[EXERCISE MATERIAL Boundary: Start]

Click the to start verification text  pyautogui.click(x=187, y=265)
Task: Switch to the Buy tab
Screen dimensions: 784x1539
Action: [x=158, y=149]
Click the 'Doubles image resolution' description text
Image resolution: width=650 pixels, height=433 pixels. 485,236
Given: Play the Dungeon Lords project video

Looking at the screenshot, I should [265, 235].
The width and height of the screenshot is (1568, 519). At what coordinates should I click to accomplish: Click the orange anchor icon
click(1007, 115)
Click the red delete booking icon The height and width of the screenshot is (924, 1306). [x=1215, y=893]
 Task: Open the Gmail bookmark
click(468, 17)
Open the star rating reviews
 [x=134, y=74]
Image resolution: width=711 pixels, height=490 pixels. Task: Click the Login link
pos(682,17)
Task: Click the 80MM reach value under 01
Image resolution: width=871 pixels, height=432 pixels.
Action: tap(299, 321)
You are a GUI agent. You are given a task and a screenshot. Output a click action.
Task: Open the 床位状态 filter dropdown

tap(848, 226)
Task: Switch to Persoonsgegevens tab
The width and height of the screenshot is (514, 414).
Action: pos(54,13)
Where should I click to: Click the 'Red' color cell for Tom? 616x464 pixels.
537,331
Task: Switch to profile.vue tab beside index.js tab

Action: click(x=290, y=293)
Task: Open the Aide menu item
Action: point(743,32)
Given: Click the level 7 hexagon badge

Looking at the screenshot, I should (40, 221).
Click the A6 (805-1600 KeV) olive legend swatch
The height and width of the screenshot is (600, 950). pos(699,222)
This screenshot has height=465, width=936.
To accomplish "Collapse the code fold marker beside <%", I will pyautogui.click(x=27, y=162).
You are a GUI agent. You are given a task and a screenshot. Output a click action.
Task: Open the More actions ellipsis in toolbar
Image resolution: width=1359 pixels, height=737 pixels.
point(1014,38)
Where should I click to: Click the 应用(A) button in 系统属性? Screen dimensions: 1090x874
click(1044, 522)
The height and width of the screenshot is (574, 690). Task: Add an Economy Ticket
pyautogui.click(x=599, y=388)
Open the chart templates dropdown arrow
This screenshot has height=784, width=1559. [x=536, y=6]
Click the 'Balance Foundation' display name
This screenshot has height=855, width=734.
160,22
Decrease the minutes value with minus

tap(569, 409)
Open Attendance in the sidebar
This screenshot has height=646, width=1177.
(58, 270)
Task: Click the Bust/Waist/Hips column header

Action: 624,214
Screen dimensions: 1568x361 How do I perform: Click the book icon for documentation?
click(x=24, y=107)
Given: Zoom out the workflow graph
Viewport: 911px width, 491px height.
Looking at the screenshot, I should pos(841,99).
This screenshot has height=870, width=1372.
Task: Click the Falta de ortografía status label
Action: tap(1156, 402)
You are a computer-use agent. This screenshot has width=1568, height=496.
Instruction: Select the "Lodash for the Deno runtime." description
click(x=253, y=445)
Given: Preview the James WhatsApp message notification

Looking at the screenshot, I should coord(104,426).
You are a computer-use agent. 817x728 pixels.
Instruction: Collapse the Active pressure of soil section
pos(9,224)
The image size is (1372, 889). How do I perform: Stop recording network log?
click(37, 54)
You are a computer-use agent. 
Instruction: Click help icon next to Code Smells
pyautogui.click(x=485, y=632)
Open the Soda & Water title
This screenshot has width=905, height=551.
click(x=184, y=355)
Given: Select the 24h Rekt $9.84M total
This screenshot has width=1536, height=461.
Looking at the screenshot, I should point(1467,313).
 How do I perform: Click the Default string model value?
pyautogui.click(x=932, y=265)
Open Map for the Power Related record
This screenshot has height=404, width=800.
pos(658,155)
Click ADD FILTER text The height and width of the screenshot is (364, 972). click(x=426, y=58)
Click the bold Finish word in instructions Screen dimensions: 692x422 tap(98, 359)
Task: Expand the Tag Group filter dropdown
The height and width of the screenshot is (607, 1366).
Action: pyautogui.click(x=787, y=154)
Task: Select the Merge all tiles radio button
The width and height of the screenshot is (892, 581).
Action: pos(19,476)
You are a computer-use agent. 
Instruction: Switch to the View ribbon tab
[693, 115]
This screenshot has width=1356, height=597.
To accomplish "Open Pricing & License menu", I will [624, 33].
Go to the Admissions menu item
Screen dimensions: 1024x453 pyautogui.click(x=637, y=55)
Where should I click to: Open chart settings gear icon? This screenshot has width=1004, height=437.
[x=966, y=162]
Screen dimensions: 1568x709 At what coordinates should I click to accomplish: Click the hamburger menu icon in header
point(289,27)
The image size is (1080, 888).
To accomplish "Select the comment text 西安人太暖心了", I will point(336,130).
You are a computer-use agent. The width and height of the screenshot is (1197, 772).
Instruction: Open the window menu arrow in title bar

[EXERCISE MATERIAL Boundary: End]

Print the listing once more, exactly as it stands above.

Click the to start verification text  pyautogui.click(x=187, y=265)
Task: Switch to the Buy tab
Screen dimensions: 784x1539
Action: [x=158, y=149]
Click the 'Doubles image resolution' description text
Image resolution: width=650 pixels, height=433 pixels. 485,236
Given: Play the Dungeon Lords project video

Looking at the screenshot, I should [265, 235].
The width and height of the screenshot is (1568, 519). At what coordinates should I click to accomplish: Click the orange anchor icon
click(1007, 115)
Click the red delete booking icon The height and width of the screenshot is (924, 1306). [x=1215, y=893]
 Task: Open the Gmail bookmark
click(468, 17)
Open the star rating reviews
 [x=134, y=74]
Image resolution: width=711 pixels, height=490 pixels. Task: Click the Login link
pos(682,17)
Task: Click the 80MM reach value under 01
Image resolution: width=871 pixels, height=432 pixels.
Action: tap(299, 321)
You are a GUI agent. You are given a task and a screenshot. Output a click action.
Task: Open the 床位状态 filter dropdown

tap(848, 226)
Task: Switch to Persoonsgegevens tab
The width and height of the screenshot is (514, 414).
Action: pos(54,13)
Where should I click to: Click the 'Red' color cell for Tom? 616x464 pixels.
537,331
Task: Switch to profile.vue tab beside index.js tab

Action: click(x=290, y=293)
Task: Open the Aide menu item
Action: point(743,32)
Given: Click the level 7 hexagon badge

Looking at the screenshot, I should (40, 221).
Click the A6 (805-1600 KeV) olive legend swatch
The height and width of the screenshot is (600, 950). pos(699,222)
This screenshot has height=465, width=936.
To accomplish "Collapse the code fold marker beside <%", I will pyautogui.click(x=27, y=162).
You are a GUI agent. You are given a task and a screenshot. Output a click action.
Task: Open the More actions ellipsis in toolbar
Image resolution: width=1359 pixels, height=737 pixels.
point(1014,38)
Where should I click to: Click the 应用(A) button in 系统属性? Screen dimensions: 1090x874
click(1044, 522)
The height and width of the screenshot is (574, 690). Task: Add an Economy Ticket
pyautogui.click(x=599, y=388)
Open the chart templates dropdown arrow
This screenshot has height=784, width=1559. [x=536, y=6]
Click the 'Balance Foundation' display name
This screenshot has height=855, width=734.
160,22
Decrease the minutes value with minus

tap(569, 409)
Open Attendance in the sidebar
This screenshot has height=646, width=1177.
(58, 270)
Task: Click the Bust/Waist/Hips column header

Action: 624,214
Screen dimensions: 1568x361 How do I perform: Click the book icon for documentation?
click(x=24, y=107)
Given: Zoom out the workflow graph
Viewport: 911px width, 491px height.
Looking at the screenshot, I should pos(841,99).
This screenshot has height=870, width=1372.
Task: Click the Falta de ortografía status label
Action: tap(1156, 402)
You are a computer-use agent. This screenshot has width=1568, height=496.
Instruction: Select the "Lodash for the Deno runtime." description
click(x=253, y=445)
Given: Preview the James WhatsApp message notification

Looking at the screenshot, I should coord(104,426).
You are a computer-use agent. 817x728 pixels.
Instruction: Collapse the Active pressure of soil section
pos(9,224)
The image size is (1372, 889). How do I perform: Stop recording network log?
click(37, 54)
You are a computer-use agent. 
Instruction: Click help icon next to Code Smells
pyautogui.click(x=485, y=632)
Open the Soda & Water title
This screenshot has width=905, height=551.
click(x=184, y=355)
Given: Select the 24h Rekt $9.84M total
This screenshot has width=1536, height=461.
Looking at the screenshot, I should point(1467,313).
 How do I perform: Click the Default string model value?
pyautogui.click(x=932, y=265)
Open Map for the Power Related record
This screenshot has height=404, width=800.
pos(658,155)
Click ADD FILTER text The height and width of the screenshot is (364, 972). click(x=426, y=58)
Click the bold Finish word in instructions Screen dimensions: 692x422 tap(98, 359)
Task: Expand the Tag Group filter dropdown
The height and width of the screenshot is (607, 1366).
Action: pyautogui.click(x=787, y=154)
Task: Select the Merge all tiles radio button
The width and height of the screenshot is (892, 581).
Action: pos(19,476)
You are a computer-use agent. 
Instruction: Switch to the View ribbon tab
[693, 115]
This screenshot has width=1356, height=597.
To accomplish "Open Pricing & License menu", I will [624, 33].
Go to the Admissions menu item
Screen dimensions: 1024x453 pyautogui.click(x=637, y=55)
Where should I click to: Open chart settings gear icon? This screenshot has width=1004, height=437.
[x=966, y=162]
Screen dimensions: 1568x709 At what coordinates should I click to accomplish: Click the hamburger menu icon in header
point(289,27)
The image size is (1080, 888).
To accomplish "Select the comment text 西安人太暖心了", I will point(336,130).
You are a computer-use agent. The width and height of the screenshot is (1197, 772).
Instruction: Open the window menu arrow in title bar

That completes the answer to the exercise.